**La richiesta**
Nel testo su Resto al Sud, in quanti giorni dalla presentazione si conclude l'istruttoria delle domande?

Resto al Sud: progetti finanziabili

Le spese che possono essere finanziate coprono un ampio spettro di investimenti necessari per l’avvio e la crescita dell’impresa. Tra queste rientrano:

  • avvio o espansione;
  • creazione di nuovi posti di lavoro;
  • acquisto di attrezzature e tecnologie avanzate;
  • promozione di attività turistiche e culturali.

Il finanziamento massimo erogabile per la creazione di nuove imprese è di 200.000 euro.

Come fare domanda

Per presentare la domanda, è necessario compilare un modulo disponibile sul sito di Invitalia e fornire una serie di documenti, tra cui un business plan dettagliato. Sebbene sia possibile presentare la domanda in autonomia, molti scelgono di avvalersi di consulenti esperti per aumentare le probabilità di successo. L’istruttoria delle domande si conclude nel termine di 120 giorni dalla presentazione.

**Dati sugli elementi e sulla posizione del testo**
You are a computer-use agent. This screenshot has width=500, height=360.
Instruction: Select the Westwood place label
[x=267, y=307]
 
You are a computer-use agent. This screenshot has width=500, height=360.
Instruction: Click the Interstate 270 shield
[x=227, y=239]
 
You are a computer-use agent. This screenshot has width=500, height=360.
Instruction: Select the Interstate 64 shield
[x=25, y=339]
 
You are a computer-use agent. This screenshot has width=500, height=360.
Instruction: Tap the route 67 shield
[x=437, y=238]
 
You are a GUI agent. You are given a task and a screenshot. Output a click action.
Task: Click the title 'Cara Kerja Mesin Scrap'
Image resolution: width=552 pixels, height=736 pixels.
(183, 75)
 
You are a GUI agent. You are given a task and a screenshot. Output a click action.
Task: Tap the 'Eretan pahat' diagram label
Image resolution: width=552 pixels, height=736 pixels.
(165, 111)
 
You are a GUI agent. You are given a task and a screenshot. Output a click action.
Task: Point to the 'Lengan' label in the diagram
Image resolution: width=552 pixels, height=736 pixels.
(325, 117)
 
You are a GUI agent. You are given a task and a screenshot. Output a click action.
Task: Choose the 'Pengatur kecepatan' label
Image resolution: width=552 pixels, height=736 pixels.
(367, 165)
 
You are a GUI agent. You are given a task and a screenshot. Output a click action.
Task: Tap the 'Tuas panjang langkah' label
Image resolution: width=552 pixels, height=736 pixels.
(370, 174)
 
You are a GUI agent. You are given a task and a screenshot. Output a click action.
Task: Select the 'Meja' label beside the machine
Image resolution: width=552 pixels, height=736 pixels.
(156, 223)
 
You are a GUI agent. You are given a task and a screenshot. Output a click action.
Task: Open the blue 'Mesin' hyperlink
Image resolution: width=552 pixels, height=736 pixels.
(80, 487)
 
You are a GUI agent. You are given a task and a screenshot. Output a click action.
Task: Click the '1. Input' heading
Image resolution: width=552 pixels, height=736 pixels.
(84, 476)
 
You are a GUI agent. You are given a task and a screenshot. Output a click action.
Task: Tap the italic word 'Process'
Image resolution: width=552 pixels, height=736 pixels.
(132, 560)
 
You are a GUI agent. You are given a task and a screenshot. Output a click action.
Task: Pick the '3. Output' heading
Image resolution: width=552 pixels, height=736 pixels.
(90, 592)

**Soluzione dell'esercizio**
In 120 giorni dalla presentazione.